Monday, June 13, 2016

Only 4 Out of Hundreds Are Real Facebook Friends

Facebook Friends
A "friend" has been used in many discussions, but nobody is really certain if friendship is real or not. Can anybody tell how many are their real friends? Are all of those Facebook 'friends' really are 'friends' in the strict sense?

Robin Dunbar, professor of evolutionary psychology at Oxford University, thought he'd find out. He wondered whether services such as Facebook really did allow humans to maintain much larger social networks.

His conclusion is both bracing and reassuring: "There is a cognitive constraint on the size of social networks that even the communication advantages of online media are unable to overcome."

Yes, Facebook users might brag about having 150 or even 5,000 Facebook friends, but their true relationship with the majority of these people is essentially insignificant.

Dunbar looked at two UK studies undertaken in the first week of April 2015 and the third week of May 2015. They were not, unlike many studies of social networks, conducted among only students. Instead, Dunbar says they were representative across the 18 to 65 age range. The total sample was 3,375.

The average number of Facebook friends possessed by these people was around 150. (Women have larger social networks than men.)

The crux of the matter was simple. When asked how many "genuine" friends they had on Facebook, people in one sample offered an average answer of 27.6 percent.

When asked, however, how many of these Facebook friends they could depend on during an emotional or social crisis, the respondents said the number was four (actual average 4.1). Around 14 (actual average 13.6), the respondents said, would express sympathy. There was very little age variation in this.

For Dunbar, online activity reflects offline life. He writes in his research report: "The sizes of the two inner friendship circles did not differ from those previously identified in offline samples."
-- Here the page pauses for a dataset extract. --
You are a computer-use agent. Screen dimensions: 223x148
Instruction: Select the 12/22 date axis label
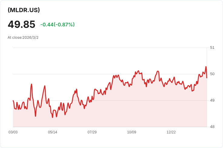tap(171, 132)
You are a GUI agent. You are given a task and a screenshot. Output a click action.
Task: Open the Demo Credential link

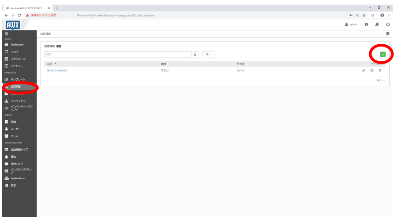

But what about those with a lot of Facebook friends? They have a far more active and loving social life, surely.

Perhaps not: "Respondents who had unusually large networks did not increase the numbers of close friendships they had, but rather added more loosely defined acquaintances into their friendship circle."

As in real life, younger people have larger social networks than older. When you're older, you can usually spot a fake a little more quickly. Usually.

In the end, all everybody has is time. So, as Dunbar says, there is "a relationship between time invested in a relationship and its quality (as rated in terms of emotional closeness)."